-- Data section start --
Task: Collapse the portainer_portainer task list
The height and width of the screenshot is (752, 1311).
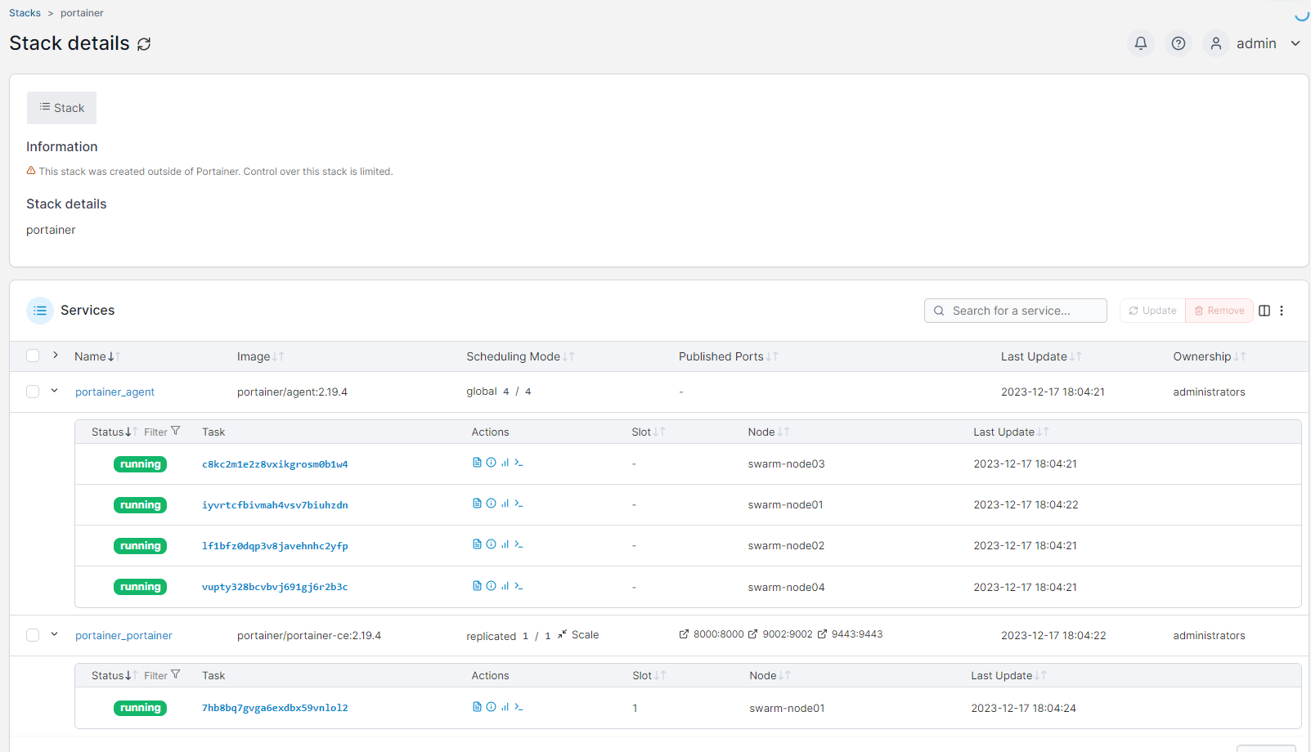Action: coord(55,634)
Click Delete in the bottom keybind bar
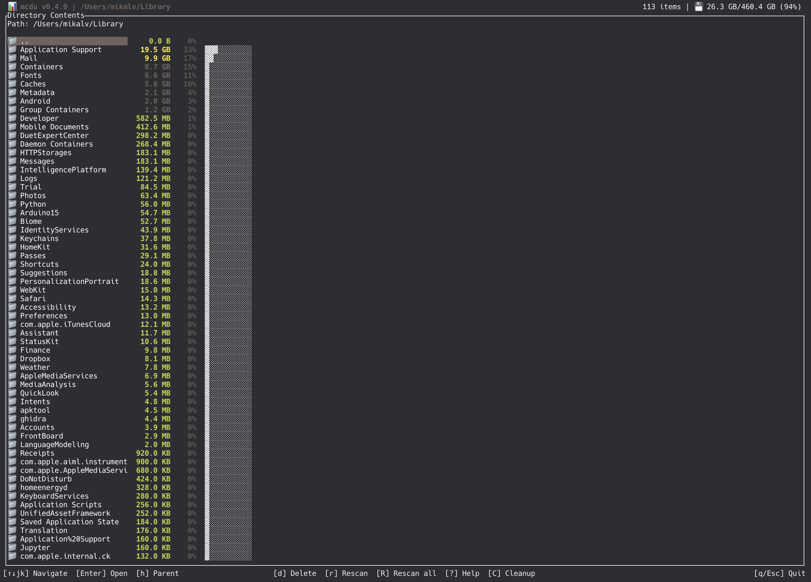Viewport: 811px width, 582px height. (295, 573)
-- Data section end --
Written problem: Add 62 to every number in the answers in the material above, both the coordinates and the viewport width and height, then write out all of the lines again, requests included. Leave the pictures out.

Exercise solution:
Task: Collapse the portainer_portainer task list
The height and width of the screenshot is (752, 1311).
Action: coord(117,696)
Click Delete in the bottom keybind bar
Viewport: 873px width, 644px height. (357, 635)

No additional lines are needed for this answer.